Keep Your Pet Safe During Car Transport
Your pet’s safety is crucial during a drive, whether it’s down the block or across the country. Be sure your pet is safely secured in a crate or carrier and that they feel totally comfortable going for trips in the car. If they’ve never taken a drive before, you’ll need to prepare intensively for this process in advance of the move.
Another key feature of safety during a move is ensuring your pet’s tag information is securely attached to them and they are microchipped. If your pet gets lost during a gas station stop in between your old town and your new one, it’s vital that there is a way to trace them back to you. Also be sure to update their tags and microchip registration information with your new address and current phone number.

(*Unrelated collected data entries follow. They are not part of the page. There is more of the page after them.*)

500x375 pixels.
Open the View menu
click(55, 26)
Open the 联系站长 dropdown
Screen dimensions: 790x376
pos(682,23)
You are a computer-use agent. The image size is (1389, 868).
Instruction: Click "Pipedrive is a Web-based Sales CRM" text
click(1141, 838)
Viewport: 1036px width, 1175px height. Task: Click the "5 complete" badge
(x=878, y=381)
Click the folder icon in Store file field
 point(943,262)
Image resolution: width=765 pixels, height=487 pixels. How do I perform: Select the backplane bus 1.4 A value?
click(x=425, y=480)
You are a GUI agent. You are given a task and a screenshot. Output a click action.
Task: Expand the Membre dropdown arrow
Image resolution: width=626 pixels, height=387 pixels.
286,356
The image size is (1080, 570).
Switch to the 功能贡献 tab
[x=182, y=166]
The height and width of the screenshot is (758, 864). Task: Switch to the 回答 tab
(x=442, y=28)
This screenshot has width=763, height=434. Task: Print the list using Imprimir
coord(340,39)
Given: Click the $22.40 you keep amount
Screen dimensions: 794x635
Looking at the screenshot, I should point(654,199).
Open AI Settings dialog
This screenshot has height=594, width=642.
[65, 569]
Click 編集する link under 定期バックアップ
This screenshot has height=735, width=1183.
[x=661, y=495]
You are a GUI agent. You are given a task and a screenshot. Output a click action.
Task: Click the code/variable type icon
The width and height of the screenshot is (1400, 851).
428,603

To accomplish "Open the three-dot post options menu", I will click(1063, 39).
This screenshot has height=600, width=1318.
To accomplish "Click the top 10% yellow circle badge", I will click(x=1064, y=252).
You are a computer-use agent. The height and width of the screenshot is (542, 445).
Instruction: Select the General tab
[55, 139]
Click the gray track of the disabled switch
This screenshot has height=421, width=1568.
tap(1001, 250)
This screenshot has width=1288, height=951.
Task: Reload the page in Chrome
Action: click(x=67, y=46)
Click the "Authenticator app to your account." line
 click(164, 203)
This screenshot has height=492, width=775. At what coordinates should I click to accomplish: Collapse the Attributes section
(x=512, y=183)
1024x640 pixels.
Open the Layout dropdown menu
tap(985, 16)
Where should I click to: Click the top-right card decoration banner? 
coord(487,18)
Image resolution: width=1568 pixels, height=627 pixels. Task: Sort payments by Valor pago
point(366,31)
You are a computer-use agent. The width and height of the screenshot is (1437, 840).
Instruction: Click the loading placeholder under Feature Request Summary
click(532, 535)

How to Care for Your Pet After a Move
Post-move care is just as important as tending to your pet during the move. After you’ve arrived at your new home:
- Establish a safe space for your pet immediately
- Update your pet’s microchip information
- Introduce the new home slowly
Your Pet’s Space Should Be Set Up Immediately
Your pet should have a safe space immediately available to them after arriving at their new house. This means a spot with all their familiar things: a dog bed or cat tower, food and water bowls, litter box for cats, and toys. This space should be somewhat removed from the hustle and bustle of unpacking, so your pet can access quiet and privacy if they need to calm down. Having this space set up and ready when you arrive is ideal. If you can’t set it up in advance of your arrival, have a family member or friend sit with your pet while you set it up upon arrival.
Update Your Pet’s Microchip Information When You Move
If your pet is microchipped – and they should be! – you’ll need to update the microchip information online to reflect your change of address. This is vitally important because, if your pet gets lost, the only way he or she can be reunited with you is if the microchip info is up to date. Most microchip companies make such an update easy to do and it shouldn’t take long – just a few minutes on the computer. Prioritize this task immediately upon arriving at your new home.
Start Small When Introducing Your New Home to Your Pet
You might be eager to show your new pet around the house immediately upon arrival. While it’s good to allow your pet some space to roam and sniff when you first get to a new place, you also want to avoid overwhelming them. Start with a single room or two and let your pet adjust to that space. Over the course of a few days, allow them to explore each room of the house under your supervision (treating the room with their space as a home base). Then, once the house is fully explored, you can start to venture outside together and see the surrounding outdoor area (unless you have an indoor cat).
Some Pets May Struggle During or After a Move
When moving with pets, it’s important to keep a close watch on your animal for signs of depression or anxiety. Moving can be a huge struggle for some pets and it’s your responsibility to keep your animal’s mental health in check. As long as you are prepared and supportive of your pet, your move is sure to be a success and your pet will find joy and comfort in their new home before you know it!